Task 1: From the retinaldehyde passage below, extract everything from "INTRODUCTION" down to "to act synchronously.".
Task 2: According to the retinaldehyde passage below, at what concentration did retinaldehyde reduce dye transfer by 50%?

Excerpt provided:
◆ ◆ ◆ ◆ ◆

Abstract
Retinaldehyde and retinoic acid are derivatives of vitamin A, and retinaldehyde is the precursor for the synthesis of retinoic acid, a well-known inhibitor of gap junctional intercellular communication. In this investigation, we asked the question if retinaldehyde has similar effects on gap junctions. Gap junctional intercellular communication was measured by scrape-loading and preloading dye-transfer methods, and studies were carried out mainly on cultured liver epithelial cells. Retinaldehyde was found to be a more potent inhibitor (dye transfer reduced by 50% at 2.8 μM) than retinoic acid (dye transfer reduced by 50% at 30 μM) and glycyrrhetinic acid (dye transfer reduced by 50% at 65 μM). Both the 11-cis and all-trans forms of retinaldehyde were equally effective. Retinaldehyde inhibited dye transfer of both anionic Lucifer yellow and cationic Neurobiotin. Inhibition by retinaldehyde developed in less than two minutes at 50 μM, but unlike the reported case with retinoic acid, recovery was slower, though full. In addition to liver epithelial cells, retinaldehyde inhibited gap junctional communication in lens epithelial cells, retinal pigment epithelial cells and retinal ganglion cells.
INTRODUCTION
Gap junctions are clusters of intercellular channels that permit passage of small molecules of up to one thousand Daltons between neighboring cells (Citation5, 13, 17). A channel is formed by pairing two half channels in the apposed membranes of adjacent cells, each made up of six units of gap junction proteins called connexins. Gap junctions permit rapid passage of ions, metabolites, and signaling molecules between the connected cells and permit the cells to act synchronously.
Gap junctional intercellular communication (GJIC) can be increased or decreased by phosphorylation of connexins by specific protein kinases (Citation18). In addition, a number of lipophilic agents are known, retinoic acid (all-trans form) among them, which inhibit GJIC (Citation13, 28, 32). Retinoic acid is a vitamin A derivative that inhibits GJIC in a nonspecific manner, that is, the inhibition occurs on a wide variety of cells, and apparently does not depend upon the type of connexin protein that makes up the channels (Citation28, 30, 36).

◆ ◆ ◆ ◆ ◆

Records provided:
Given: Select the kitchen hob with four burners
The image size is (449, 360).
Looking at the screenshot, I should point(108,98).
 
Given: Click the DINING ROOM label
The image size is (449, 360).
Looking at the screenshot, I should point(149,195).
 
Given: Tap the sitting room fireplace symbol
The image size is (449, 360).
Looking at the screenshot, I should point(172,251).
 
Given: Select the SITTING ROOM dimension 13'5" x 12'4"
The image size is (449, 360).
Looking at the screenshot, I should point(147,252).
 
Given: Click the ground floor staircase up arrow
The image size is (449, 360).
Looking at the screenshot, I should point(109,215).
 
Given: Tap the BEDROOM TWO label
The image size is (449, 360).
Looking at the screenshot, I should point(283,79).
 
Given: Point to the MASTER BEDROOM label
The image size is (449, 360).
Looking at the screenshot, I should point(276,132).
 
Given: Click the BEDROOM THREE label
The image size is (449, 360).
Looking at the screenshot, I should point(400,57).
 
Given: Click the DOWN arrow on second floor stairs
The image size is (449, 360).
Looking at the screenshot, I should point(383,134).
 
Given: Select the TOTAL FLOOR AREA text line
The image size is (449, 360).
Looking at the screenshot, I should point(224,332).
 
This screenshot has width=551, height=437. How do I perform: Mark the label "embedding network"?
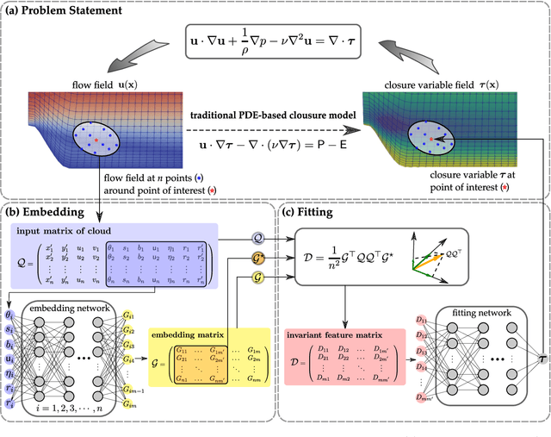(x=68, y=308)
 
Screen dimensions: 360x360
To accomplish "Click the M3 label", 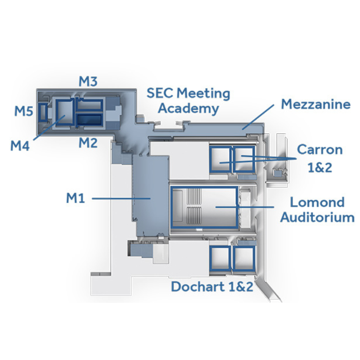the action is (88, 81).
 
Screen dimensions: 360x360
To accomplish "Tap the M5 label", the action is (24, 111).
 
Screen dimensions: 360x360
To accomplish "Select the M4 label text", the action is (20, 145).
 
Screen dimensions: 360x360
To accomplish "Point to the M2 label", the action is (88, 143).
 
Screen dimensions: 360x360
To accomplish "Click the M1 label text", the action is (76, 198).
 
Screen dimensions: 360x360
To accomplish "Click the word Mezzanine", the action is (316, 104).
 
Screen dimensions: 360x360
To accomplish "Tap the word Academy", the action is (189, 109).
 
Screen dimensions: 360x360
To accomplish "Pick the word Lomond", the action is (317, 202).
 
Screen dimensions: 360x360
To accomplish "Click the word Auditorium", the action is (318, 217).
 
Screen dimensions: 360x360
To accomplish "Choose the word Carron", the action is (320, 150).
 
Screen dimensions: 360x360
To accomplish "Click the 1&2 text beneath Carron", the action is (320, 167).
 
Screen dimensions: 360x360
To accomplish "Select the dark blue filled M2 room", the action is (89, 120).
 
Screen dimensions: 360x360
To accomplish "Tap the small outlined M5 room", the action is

◆ ◆ ◆ ◆ ◆

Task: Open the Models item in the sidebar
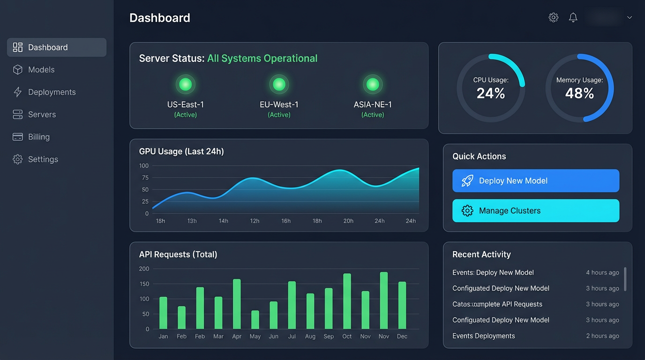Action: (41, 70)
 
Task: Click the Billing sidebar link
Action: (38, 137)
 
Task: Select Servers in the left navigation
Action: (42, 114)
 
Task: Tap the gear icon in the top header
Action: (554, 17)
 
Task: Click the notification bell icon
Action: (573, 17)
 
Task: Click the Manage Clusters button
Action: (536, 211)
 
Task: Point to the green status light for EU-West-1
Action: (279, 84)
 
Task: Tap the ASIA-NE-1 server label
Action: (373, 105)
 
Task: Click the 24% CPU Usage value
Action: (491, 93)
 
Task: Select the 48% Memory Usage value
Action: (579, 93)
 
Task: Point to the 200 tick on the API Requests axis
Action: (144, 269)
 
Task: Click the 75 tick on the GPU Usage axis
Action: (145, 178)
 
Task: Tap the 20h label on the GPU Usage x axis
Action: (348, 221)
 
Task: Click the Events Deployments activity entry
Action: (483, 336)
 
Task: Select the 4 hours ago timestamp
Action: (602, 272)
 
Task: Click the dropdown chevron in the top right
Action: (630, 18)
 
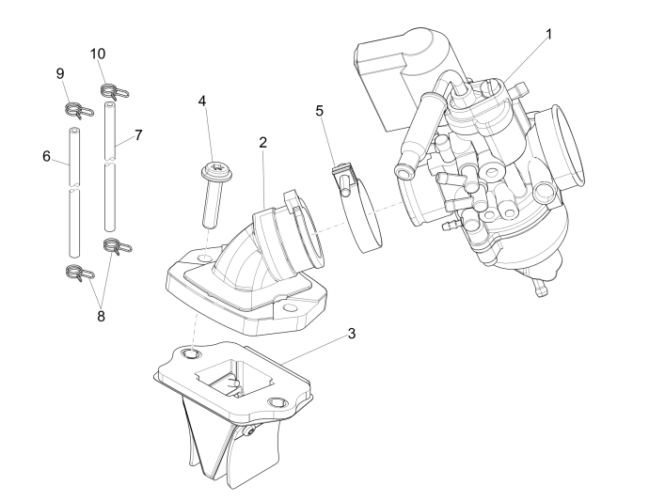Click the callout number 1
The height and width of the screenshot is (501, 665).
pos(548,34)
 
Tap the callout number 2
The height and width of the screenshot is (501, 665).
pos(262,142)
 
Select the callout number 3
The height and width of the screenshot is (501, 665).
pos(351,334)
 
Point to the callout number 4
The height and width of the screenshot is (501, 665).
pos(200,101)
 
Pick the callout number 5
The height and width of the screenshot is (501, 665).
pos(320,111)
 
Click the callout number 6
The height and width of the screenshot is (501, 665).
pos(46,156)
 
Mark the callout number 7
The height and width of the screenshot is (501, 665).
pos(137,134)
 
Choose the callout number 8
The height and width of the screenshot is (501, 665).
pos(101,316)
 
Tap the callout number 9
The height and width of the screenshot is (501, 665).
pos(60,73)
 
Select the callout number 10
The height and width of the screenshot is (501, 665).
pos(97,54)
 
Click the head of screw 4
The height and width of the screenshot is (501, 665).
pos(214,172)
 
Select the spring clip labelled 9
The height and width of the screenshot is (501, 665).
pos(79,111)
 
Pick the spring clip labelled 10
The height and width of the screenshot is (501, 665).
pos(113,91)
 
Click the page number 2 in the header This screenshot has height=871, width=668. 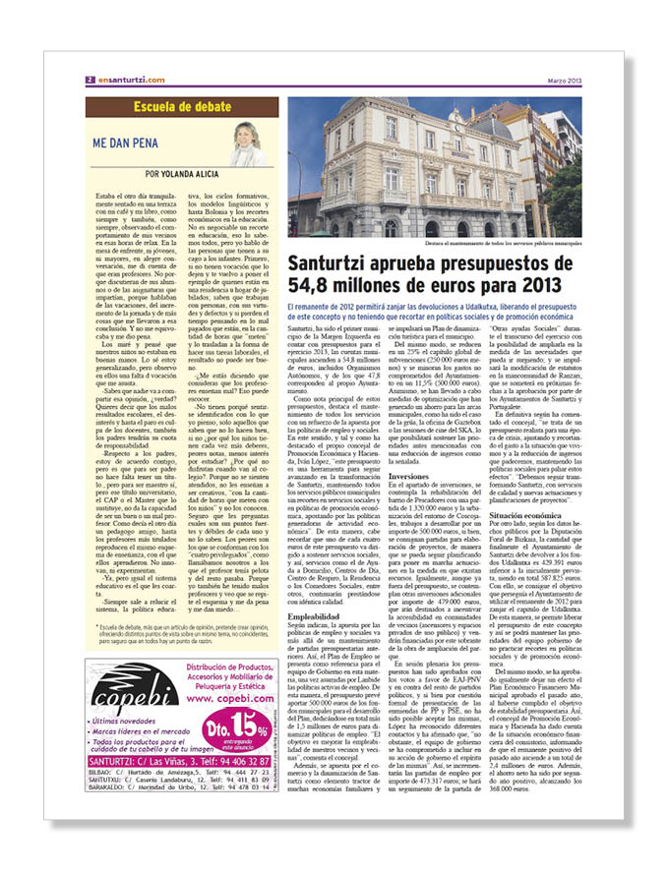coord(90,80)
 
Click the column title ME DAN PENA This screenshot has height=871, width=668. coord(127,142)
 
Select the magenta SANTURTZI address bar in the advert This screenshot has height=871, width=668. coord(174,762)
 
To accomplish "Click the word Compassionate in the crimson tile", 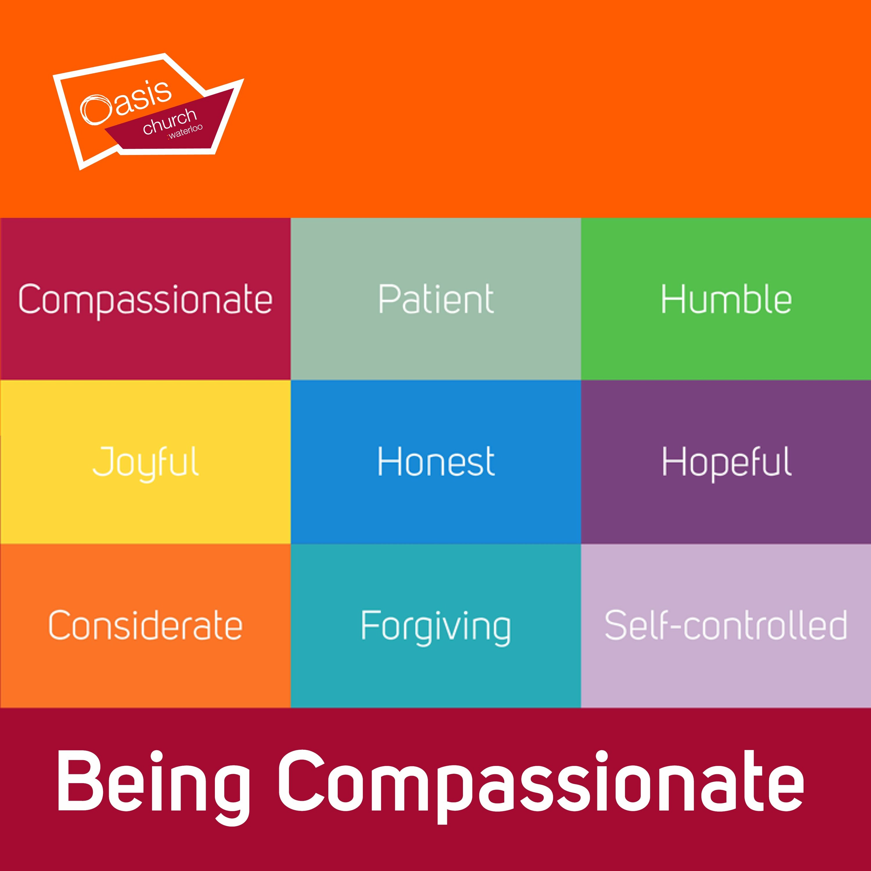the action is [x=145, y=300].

◆ ◆ ◆ ◆ ◆

Answer area 1:
INTRODUCTION
Gap junctions are clusters of intercellular channels that permit passage of small molecules of up to one thousand Daltons between neighboring cells (Citation5, 13, 17). A channel is formed by pairing two half channels in the apposed membranes of adjacent cells, each made up of six units of gap junction proteins called connexins. Gap junctions permit rapid passage of ions, metabolites, and signaling molecules between the connected cells and permit the cells to act synchronously.

Answer area 2: 2.8 μM